Un bébé né sous x a été confié à ses grand parents. C'est un débat compliqué, sur lequel je me garderai bien d'avoir un avis définitif. La justice a tranché en fonction de l'"intérêt supérieur de l'enfant".
Intérêt supérieur de l'enfant... je n'aurais pas aimé être à la place du juge...
Cette décision nie à la mère sa volonté d'accoucher sous x. Un long article de la Revue juridique, écrit en 2009 par Marie-Christine Le Boursicot, dit "pas de grands-parents sans parents". En effet, "fort logiquement, notre droit ne prévoit pas que d'autres personnes que les parents puissent inscrire un enfant dans leur lignée." Elle ajoute, à la fin: " Les réactions dont la presse s'est faite l'écho ont mis en lumière"les confusions terminologiques entre filiation, engendrement, procréation, parenté, parentalité" ....Dans les discussions relatives à l'acouchement sous X et aux liens du sang, ce n'est pas l'intérêt de l'enfant qui est au coeur du débat, puisqu'il ne peut prendre la parole à ce moment-là, mais bien celui des adultes, qui le revendiquent comme il le ferait d'un bien."
Personne ne peut souhaiter l'abandon d'un enfant. Et je ne le défends évidemment pas. Mais le respect de la volonté de la mère biologique est au centre de ce débat, son refus, pour des raisons qui lui appartiennent exclusivement, d'inscrire cet enfant dans sa lignée.

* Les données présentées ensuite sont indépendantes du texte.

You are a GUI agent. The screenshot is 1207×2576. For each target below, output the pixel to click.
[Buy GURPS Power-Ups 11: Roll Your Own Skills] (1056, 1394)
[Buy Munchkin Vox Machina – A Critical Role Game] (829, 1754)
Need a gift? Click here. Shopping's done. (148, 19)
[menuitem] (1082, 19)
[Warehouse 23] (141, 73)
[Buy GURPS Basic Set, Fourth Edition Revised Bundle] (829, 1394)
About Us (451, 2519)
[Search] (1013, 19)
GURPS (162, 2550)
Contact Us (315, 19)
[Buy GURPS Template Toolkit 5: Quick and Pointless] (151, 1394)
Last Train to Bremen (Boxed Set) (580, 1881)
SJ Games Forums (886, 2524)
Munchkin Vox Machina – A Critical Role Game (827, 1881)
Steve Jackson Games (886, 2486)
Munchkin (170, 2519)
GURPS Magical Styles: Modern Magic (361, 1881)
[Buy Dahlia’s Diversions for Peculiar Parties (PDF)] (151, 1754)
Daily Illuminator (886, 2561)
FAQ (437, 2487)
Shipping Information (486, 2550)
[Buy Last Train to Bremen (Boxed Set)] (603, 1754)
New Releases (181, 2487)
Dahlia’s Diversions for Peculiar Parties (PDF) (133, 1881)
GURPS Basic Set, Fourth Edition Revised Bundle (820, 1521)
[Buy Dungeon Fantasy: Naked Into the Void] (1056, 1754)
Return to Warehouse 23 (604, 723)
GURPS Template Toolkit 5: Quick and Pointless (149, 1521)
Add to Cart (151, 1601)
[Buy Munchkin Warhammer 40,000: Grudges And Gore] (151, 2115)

Contrairement à beaucoup de pays, la France privilégie les liens du sang. Jusqu'à l'absurdité parfois. C'est ainsi, par exemple, que nombre d'enfants sont maintenus dans des institutions et des familles d'accueil alors qu'ils sont en situation de délaissement.
On peut comprendre l'envie de ces grands parents, je ne la discute pas. Mais répond-elle à l'"intérêt supérieur de l'enfant", qui grandira avec des parents/grands parents aimants, certes, mais dans un lien familial avec une mère qui avait choisi de ne pas le connaître? Cette mère s'est depuis brouillée avec ses parents et on peut le comprendre.
Le Monde:
"La question à trancher n'est pas de savoir si la volonté des grands-parents doit supplanter celle des parents et en l'espèce celle de la mère (...), mais de rechercher l'intérêt supérieur de l'enfant tel qu'il a été posé en principe par la convention de New York du 20 novembre 1989", a estimé la cour dans sa décision.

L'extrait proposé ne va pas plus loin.